DARPA study hopes to tap gamers' brainwaves to train swarms of military robots

Contributed by
Feb 10, 2020

For all you gamers out there who may be thinking you’ve been spending a little too much time in the virtual world, we’re here to tell you: don’t stop now, because our national security may depend on you.

Yes, in the great sci-fi tradition of The Last Starfighter and Ender’s Game, the U.S. military is now looking to gamers to help prepare for real-world action. There’s currently a U.S. Defense Advanced Research Projects Agency (DARPA) funded study being done by engineers from the Artificial Intelligence Institute at University at Buffalo, New York, which is taking real data assembled from gamers gaming, in hopes of creating an advanced AI capable of more effectively coordinating swarms of military robots.

Nothing scary about that, right?

Researchers created an unnamed real-time strategy game, which Digital Trends says is reminiscent of games like StarCraft or Stellaris. In the new game, players (who are hooked up to EEG and eye tracking tech to record the brain’s activity) must utilize resources to erect units and crush enemies while coordinating “large numbers of agents on-screen to complete their mission objective”

The $316,000 grant will be used to conduct experiments with some 25 participants, who will play between six and seven games with various settings and complexity levels. Fortunately for those likely busy gamers though, each game won’t take hours to complete, just five to ten minutes.

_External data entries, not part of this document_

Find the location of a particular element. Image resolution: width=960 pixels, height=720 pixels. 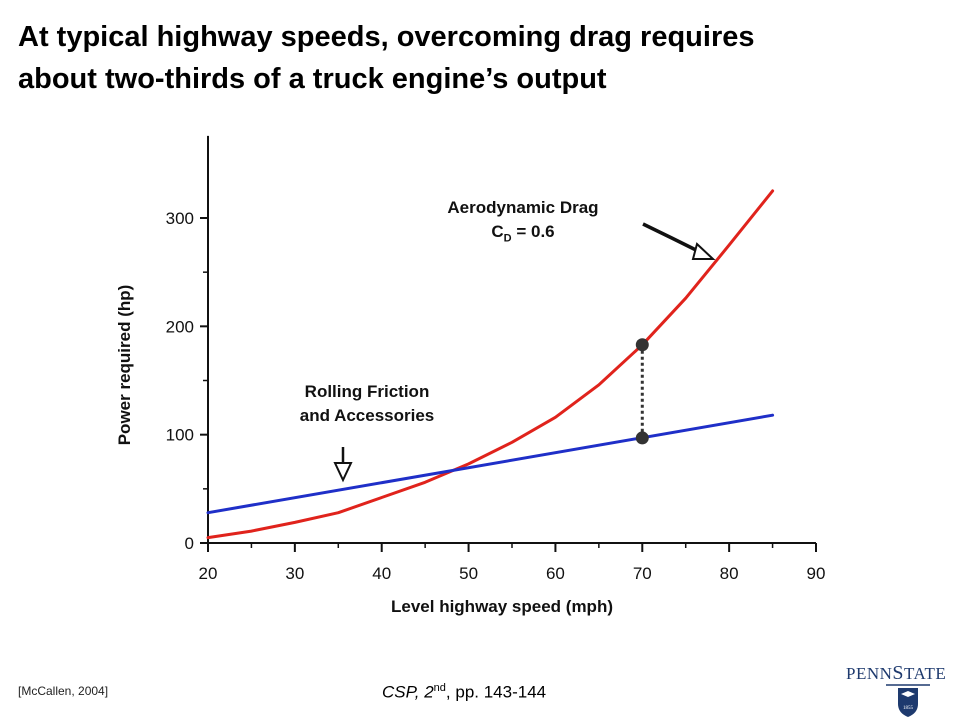

y-tick-label: 0 is located at coordinates (190, 544).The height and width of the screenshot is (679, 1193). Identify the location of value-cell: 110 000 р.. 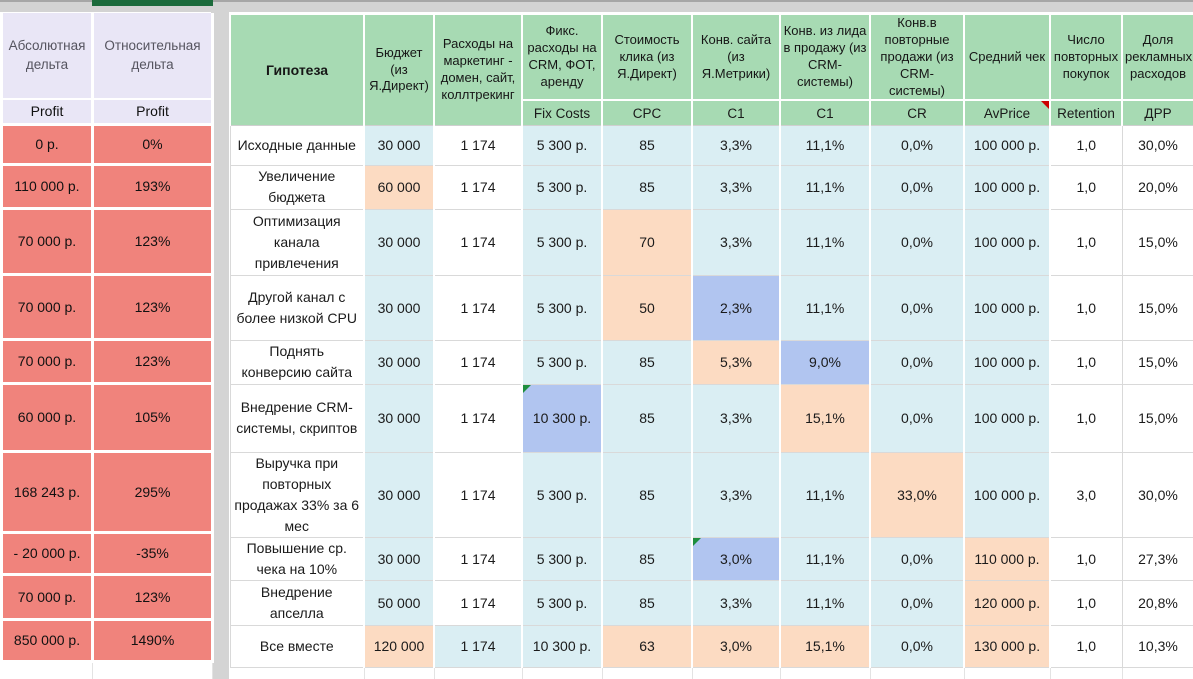
(1007, 558).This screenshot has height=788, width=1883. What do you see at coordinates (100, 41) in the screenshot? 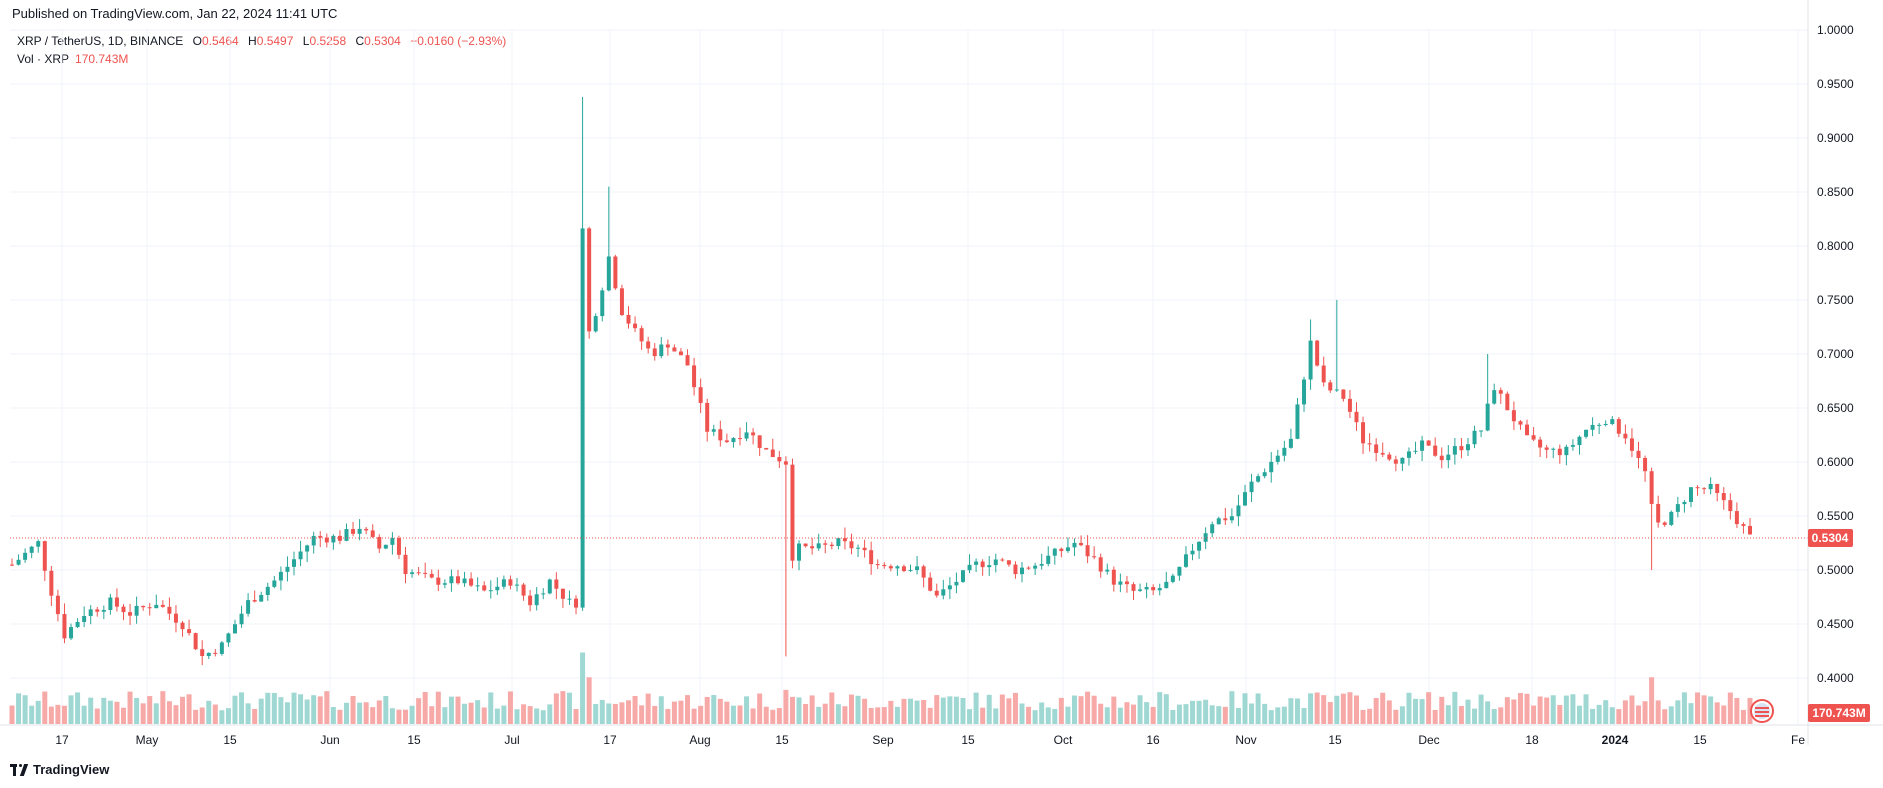
I see `symbol-name: XRP / TetherUS, 1D, BINANCE` at bounding box center [100, 41].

Machine learning algorithms will inspect the data gleaned from the tested gamers, which will help develop algorithms intended to help future, complex decision-making, autonomous robots work together as cohesive units of upwards of 250 air and ground troops.

The idea stems from a branch of computer science known as swarm intelligence, which dates back to the Def Leppard-fuelled days of the late ‘80s. “It’s a real hot topic,” Souma Chowdhury, one of the project’s leads and an assistant professor of mechanical and aerospace engineering in the School of Engineering and Applied Sciences, told Digital Trends. “It’s becoming known that there are a lot of different applications which could be done by not using a single $1 million robot, but rather a large swarm of simpler, cheaper robots. These could be ground-based, air-based, or a combination of those two approaches.”

According to Chowdhury, the idea behind the study is that by watching how humans play the game, the machines will pick up on the nuances.

“Imagine walking into a classroom where there’s no teacher, and saying ‘let’s learn algebra,’” Chowdhury said. “You can learn just using exercises and textbooks. But it’s going to take a lot more time. If you have a teacher you can follow it’ll make it faster. In this case, we want to see how humans play this game and then use that to significantly speed up the A.I. in learning the behavior. Before it would be necessary to run 10,000 simulations to learn. Now we only need to run perhaps 1,000 simulations and augment this with data from humans.”

Oh good, so we’re that much closer to robot swarms working together to achieve militaristic goals. What could go wrong?!